Aim of the task |
Substitute "Command" for "Instruction" everywhere in the items below, and write the items out again with nothing else changed.

(Records taken from a collection)
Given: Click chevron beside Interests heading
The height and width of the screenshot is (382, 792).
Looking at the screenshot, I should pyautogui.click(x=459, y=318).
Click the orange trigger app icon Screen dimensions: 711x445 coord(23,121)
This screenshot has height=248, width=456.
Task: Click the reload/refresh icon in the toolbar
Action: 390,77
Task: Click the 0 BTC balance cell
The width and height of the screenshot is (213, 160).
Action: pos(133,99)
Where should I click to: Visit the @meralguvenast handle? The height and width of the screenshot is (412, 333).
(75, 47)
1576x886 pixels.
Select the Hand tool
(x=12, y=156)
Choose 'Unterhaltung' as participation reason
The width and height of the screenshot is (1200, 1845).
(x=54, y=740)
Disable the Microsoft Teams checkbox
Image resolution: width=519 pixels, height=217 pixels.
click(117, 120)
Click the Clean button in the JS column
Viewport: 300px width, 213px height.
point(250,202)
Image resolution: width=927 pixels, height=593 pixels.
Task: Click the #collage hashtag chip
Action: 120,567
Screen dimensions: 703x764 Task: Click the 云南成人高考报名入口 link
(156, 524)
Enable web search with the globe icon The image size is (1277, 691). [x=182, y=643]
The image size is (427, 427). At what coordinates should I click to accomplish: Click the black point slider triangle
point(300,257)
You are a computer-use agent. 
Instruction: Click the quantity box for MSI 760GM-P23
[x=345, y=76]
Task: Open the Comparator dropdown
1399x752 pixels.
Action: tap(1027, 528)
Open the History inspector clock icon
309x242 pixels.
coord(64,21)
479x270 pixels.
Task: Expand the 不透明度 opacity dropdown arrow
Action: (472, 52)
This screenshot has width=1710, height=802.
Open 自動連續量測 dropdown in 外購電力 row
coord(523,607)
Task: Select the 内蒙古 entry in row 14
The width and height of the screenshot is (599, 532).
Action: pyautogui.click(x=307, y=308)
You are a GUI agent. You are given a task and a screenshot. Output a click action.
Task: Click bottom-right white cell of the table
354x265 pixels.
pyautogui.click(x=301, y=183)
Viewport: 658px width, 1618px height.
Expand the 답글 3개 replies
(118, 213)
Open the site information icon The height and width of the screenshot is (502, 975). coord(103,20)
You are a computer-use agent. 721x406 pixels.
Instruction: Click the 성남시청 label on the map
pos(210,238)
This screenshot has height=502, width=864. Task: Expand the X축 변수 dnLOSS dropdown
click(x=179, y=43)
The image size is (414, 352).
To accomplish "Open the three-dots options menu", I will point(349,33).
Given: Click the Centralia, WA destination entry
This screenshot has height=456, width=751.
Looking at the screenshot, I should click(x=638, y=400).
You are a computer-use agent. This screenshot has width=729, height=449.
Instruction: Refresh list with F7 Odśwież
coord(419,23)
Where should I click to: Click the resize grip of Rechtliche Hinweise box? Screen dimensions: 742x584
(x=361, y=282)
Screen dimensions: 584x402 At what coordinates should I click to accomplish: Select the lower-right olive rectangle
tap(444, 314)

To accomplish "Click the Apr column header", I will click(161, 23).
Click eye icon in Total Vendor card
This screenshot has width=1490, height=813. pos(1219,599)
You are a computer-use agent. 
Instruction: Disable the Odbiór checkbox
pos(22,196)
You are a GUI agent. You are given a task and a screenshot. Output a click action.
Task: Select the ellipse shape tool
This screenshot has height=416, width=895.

Worked solution |
Given: Click chevron beside Interests heading
The height and width of the screenshot is (382, 792).
Looking at the screenshot, I should pyautogui.click(x=459, y=318).
Click the orange trigger app icon Screen dimensions: 711x445 coord(23,121)
This screenshot has height=248, width=456.
Task: Click the reload/refresh icon in the toolbar
Action: 390,77
Task: Click the 0 BTC balance cell
The width and height of the screenshot is (213, 160).
Action: pos(133,99)
Where should I click to: Visit the @meralguvenast handle? The height and width of the screenshot is (412, 333).
(75, 47)
1576x886 pixels.
Select the Hand tool
(x=12, y=156)
Choose 'Unterhaltung' as participation reason
The width and height of the screenshot is (1200, 1845).
(x=54, y=740)
Disable the Microsoft Teams checkbox
Image resolution: width=519 pixels, height=217 pixels.
click(117, 120)
Click the Clean button in the JS column
Viewport: 300px width, 213px height.
point(250,202)
Image resolution: width=927 pixels, height=593 pixels.
Task: Click the #collage hashtag chip
Action: 120,567
Screen dimensions: 703x764 Task: Click the 云南成人高考报名入口 link
(156, 524)
Enable web search with the globe icon The image size is (1277, 691). [x=182, y=643]
The image size is (427, 427). At what coordinates should I click to accomplish: Click the black point slider triangle
point(300,257)
You are a computer-use agent. 
Command: Click the quantity box for MSI 760GM-P23
[x=345, y=76]
Task: Open the Comparator dropdown
1399x752 pixels.
Action: tap(1027, 528)
Open the History inspector clock icon
309x242 pixels.
coord(64,21)
479x270 pixels.
Task: Expand the 不透明度 opacity dropdown arrow
Action: (472, 52)
This screenshot has width=1710, height=802.
Open 自動連續量測 dropdown in 外購電力 row
coord(523,607)
Task: Select the 内蒙古 entry in row 14
The width and height of the screenshot is (599, 532).
Action: pyautogui.click(x=307, y=308)
You are a GUI agent. You are given a task and a screenshot. Output a click action.
Task: Click bottom-right white cell of the table
354x265 pixels.
pyautogui.click(x=301, y=183)
Viewport: 658px width, 1618px height.
Expand the 답글 3개 replies
(118, 213)
Open the site information icon The height and width of the screenshot is (502, 975). coord(103,20)
You are a computer-use agent. 721x406 pixels.
Command: Click the 성남시청 label on the map
pos(210,238)
This screenshot has height=502, width=864. Task: Expand the X축 변수 dnLOSS dropdown
click(x=179, y=43)
The image size is (414, 352).
To accomplish "Open the three-dots options menu", I will point(349,33).
Given: Click the Centralia, WA destination entry
This screenshot has height=456, width=751.
Looking at the screenshot, I should click(x=638, y=400).
You are a computer-use agent. This screenshot has width=729, height=449.
Command: Refresh list with F7 Odśwież
coord(419,23)
Where should I click to: Click the resize grip of Rechtliche Hinweise box? Screen dimensions: 742x584
(x=361, y=282)
Screen dimensions: 584x402 At what coordinates should I click to accomplish: Select the lower-right olive rectangle
tap(444, 314)

To accomplish "Click the Apr column header", I will click(161, 23).
Click eye icon in Total Vendor card
This screenshot has width=1490, height=813. pos(1219,599)
You are a computer-use agent. 
Command: Disable the Odbiór checkbox
pos(22,196)
You are a GUI agent. You are given a task and a screenshot. Output a click action.
Task: Select the ellipse shape tool
This screenshot has height=416, width=895.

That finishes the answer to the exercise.